The spot, and another recent one in which a Domino's delivery man shows up at an outdoor party where everybody knows him, are already ringing up strong 2010 sales for the marketer and "some of the best ad scores we've seen since we've been tracking Hispanic work," says Karen Kaiser, director of national advertising at Domino's.

The new campaign is the brainchild of LatinWorks, the Austin, Texas-based agency formed more than a decade ago by a couple of Anheuser-Busch marketing veterans and an advertising maven who Kaiser calls "the centrifugal force" of the shop.

"They're really bringing it for their clients," Kaiser says of Adweek's Multicultural Agency of the Year. "And it's not just the creative, which is very visually rich. They really hit the bull's-eye on strategy."

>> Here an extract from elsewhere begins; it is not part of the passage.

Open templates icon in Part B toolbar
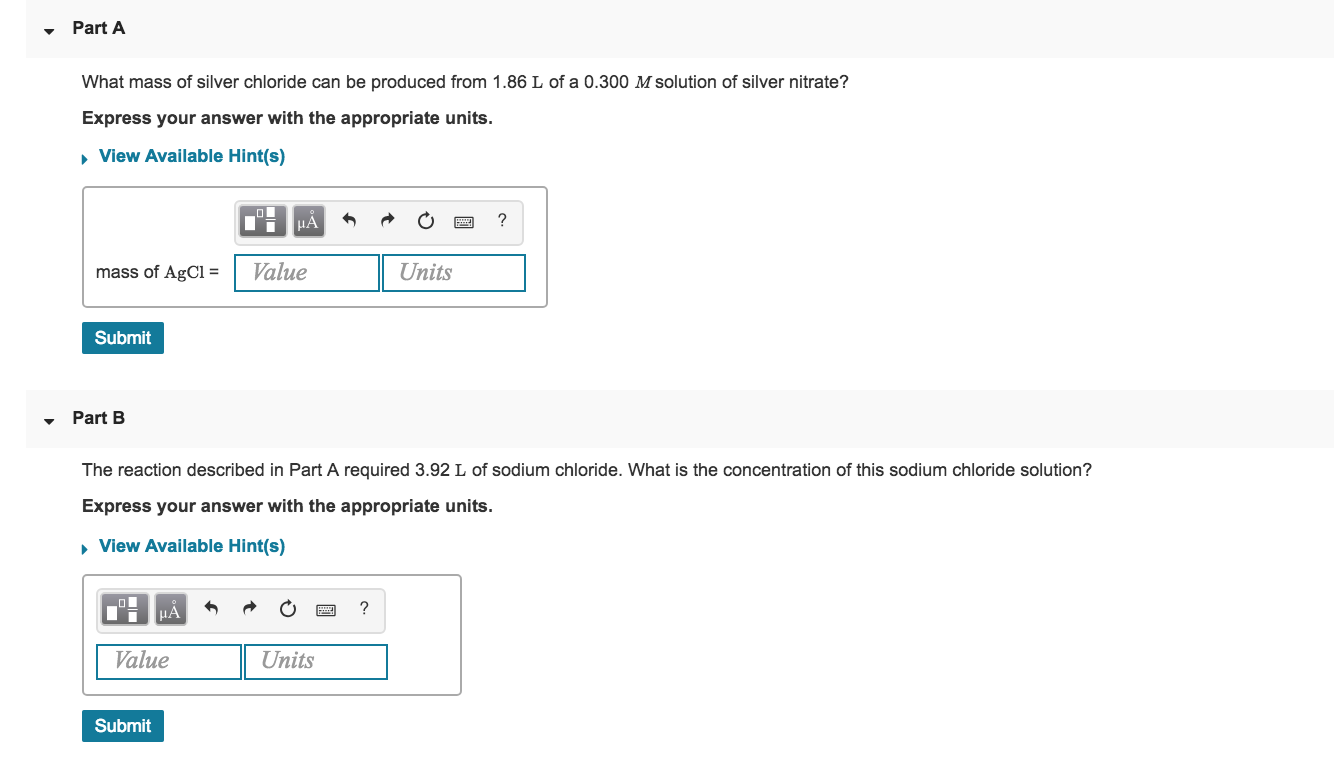Screen dimensions: 1334x762 point(125,609)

It's that kind of right brain/left brain balance that LatinWorks is striving for, explains CMO and managing partner Alejandro Ruelas, who runs the agency with his former A-B colleague Manny Flores, CEO and managing partner, and Sergio Alcocer, president and CCO.

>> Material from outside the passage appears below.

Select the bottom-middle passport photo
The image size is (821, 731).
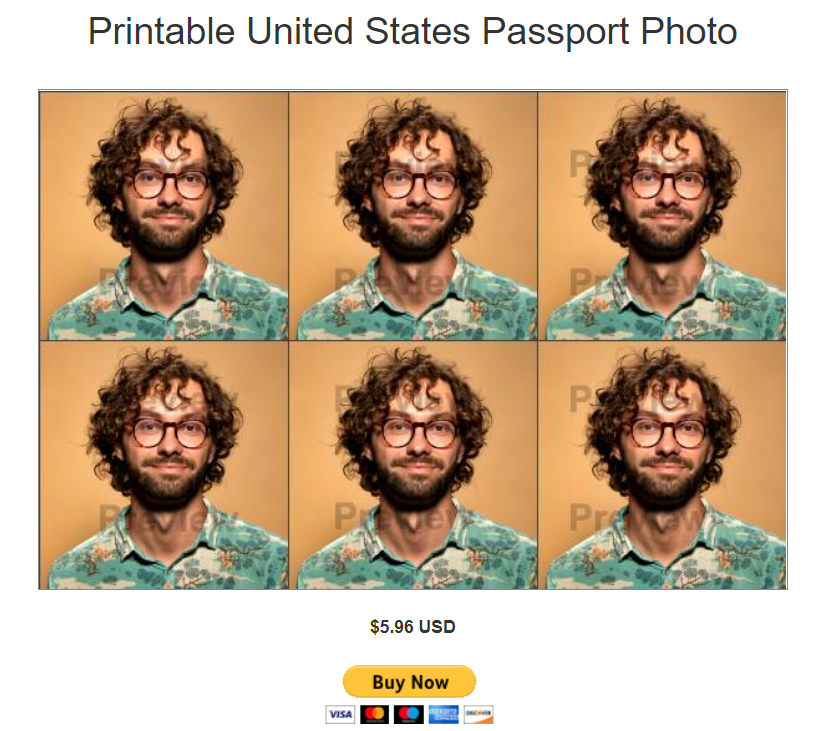tap(413, 465)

While 2009 was a punishing year for the ad industry overall, the minority-owned Omnicom agency grew 13 percent to more than $18 million in revenue and staff increased by 15 percent. Still, the realities of the market prompted a good deal of introspection.

"We couldn't take our eye off the fact that every client was looking for performance and sales," says Ruelas, a self-described client-focused introvert. "We had to make sure our ideas were very focused. It was a year to be diligent and disciplined. Achieving an emotional connection with the target becomes essential at a time when consumers are so hesitant in their purchasing. It's a good time to differentiate and create brand loyalty."

Dave Peacock, president of longtime client A-B, appreciates the agency's collaborative nature. "Everybody kicks around ideas and it's a very open atmosphere," he says.

In 2009, LatinWorks won a heated battle for two major accounts, Burger King and Bacardi, adding those to a roster that already included Lowe's, Domino's, ESPN Deportes and Hyundai. And, the agency secured more from Mars by landing Snickers, Twix and M&Ms after producing a hit with a Starburst campaign that featured just a guy and a llama. Even now, LatinWorks execs are hard-pressed to say why they picked a lanky, sweet-faced animal as the co-star of the campaign that launched last summer. They wanted to convey that the flavorful candy was social -- people liked to share it -- so the llama happily fed a piece to his friend and vice versa in the surreal 30-second spot.

"It talks to the heart and has attitude," says Alcocer "I can't even explain why it works. It's just fun."

The campaign was intended to reverse a hefty 27 percent slide in sales and make an impression with young Hispanics who weren't enamored by the brand. Within three months, Starburst saw a 14.8 percent sales increase, according to the agency, and the llama spot become a viral hit. It crossed quickly into the general market, noteworthy because the modest ad budget had been concentrated on Spanish-language media.

Aside from hundreds of friends signing up on the brand's Facebook page and a Mattel American Girl doll getting a pet llama named Starburst, the work spawned the ultimate pop culture compliment: YouTube parodies, tweets and retweets. It also landed LatinWorks a silver Lion at the 2009 Cannes International Advertising Festival.

Mars wasn't the only satisfied client. Burger King, suffering from a sales slide as recession-wracked consumers ate at home, picked LatinWorks to increase Hispanic patrons. The agency looked at longstanding English-language efforts, with their emphasis on BK's flame-broiled burgers, and realized that was the key to bringing in Hispanics, who prefer grilled food.